- GIVEN REQUEST:
Reproduce the records below word for word, leaving out the pictures.

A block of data
+ + +

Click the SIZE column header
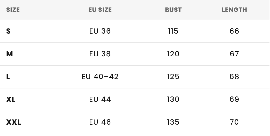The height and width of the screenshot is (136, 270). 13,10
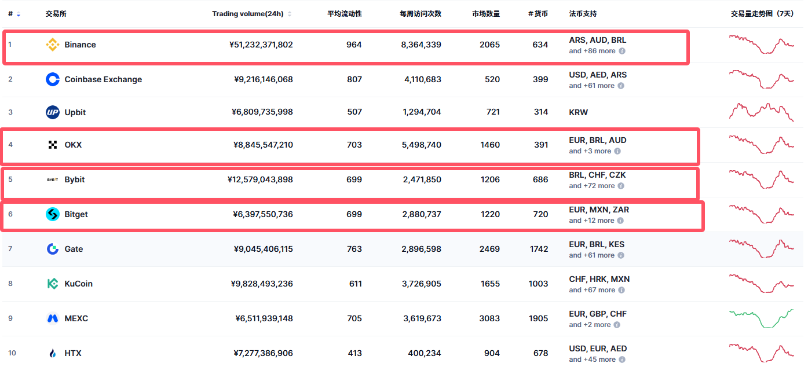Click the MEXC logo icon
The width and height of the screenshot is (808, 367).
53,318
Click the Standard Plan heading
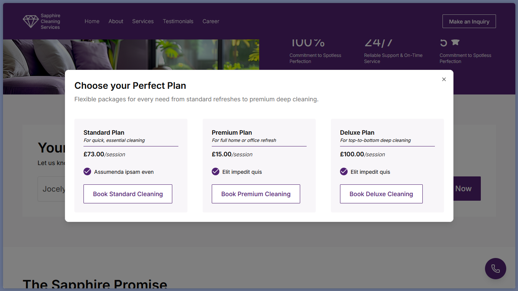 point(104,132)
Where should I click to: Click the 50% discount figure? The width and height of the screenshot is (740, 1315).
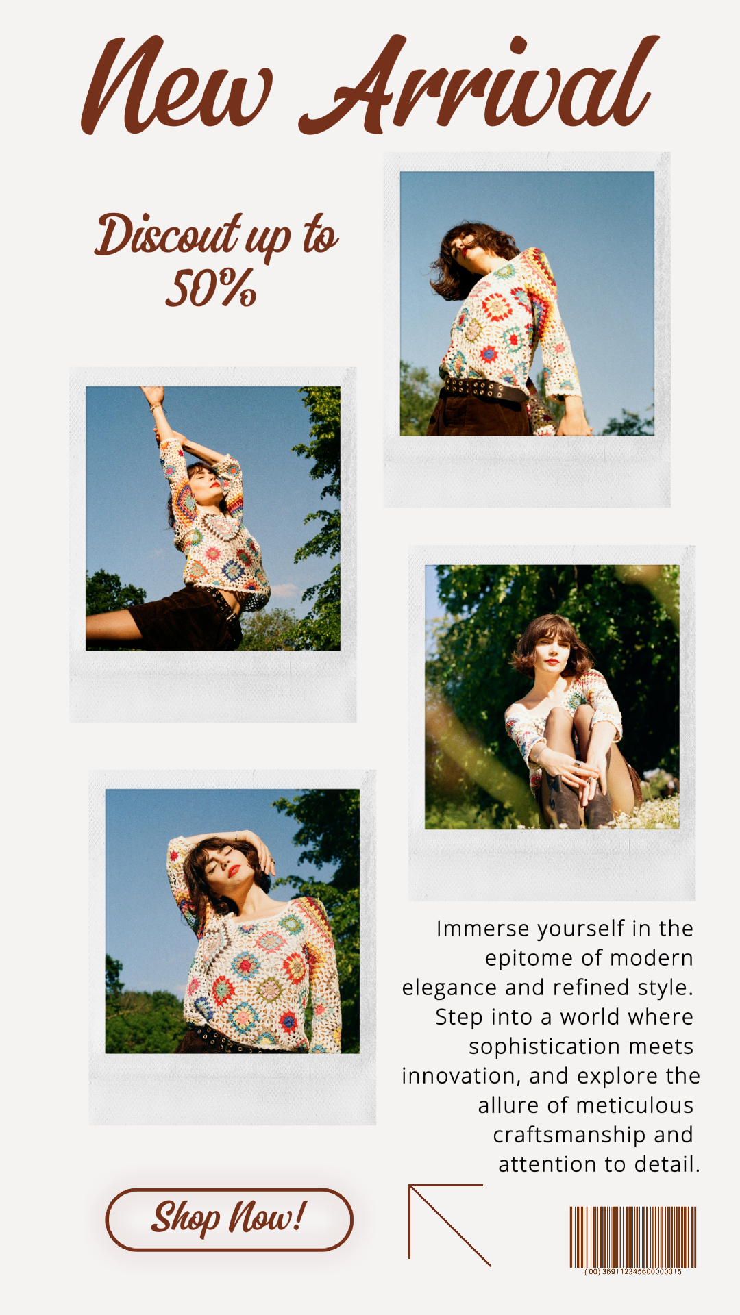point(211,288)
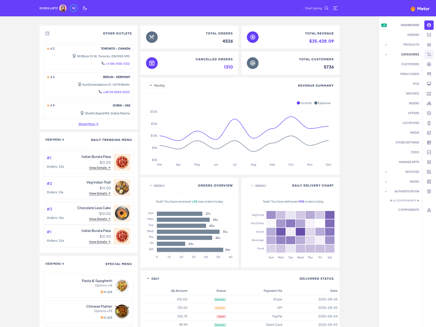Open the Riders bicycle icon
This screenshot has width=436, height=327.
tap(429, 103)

+ + +

- RESPONSE TO THIS EXERCISE:
Click the SIZE column header
The height and width of the screenshot is (136, 270). 13,10
Click the MEXC logo icon
The width and height of the screenshot is (808, 367).
53,318
Click the Standard Plan heading
 point(104,132)
Where should I click to: Click the 50% discount figure? The width and height of the screenshot is (740, 1315).
point(211,288)
Open the Riders bicycle icon
This screenshot has width=436, height=327.
tap(429, 103)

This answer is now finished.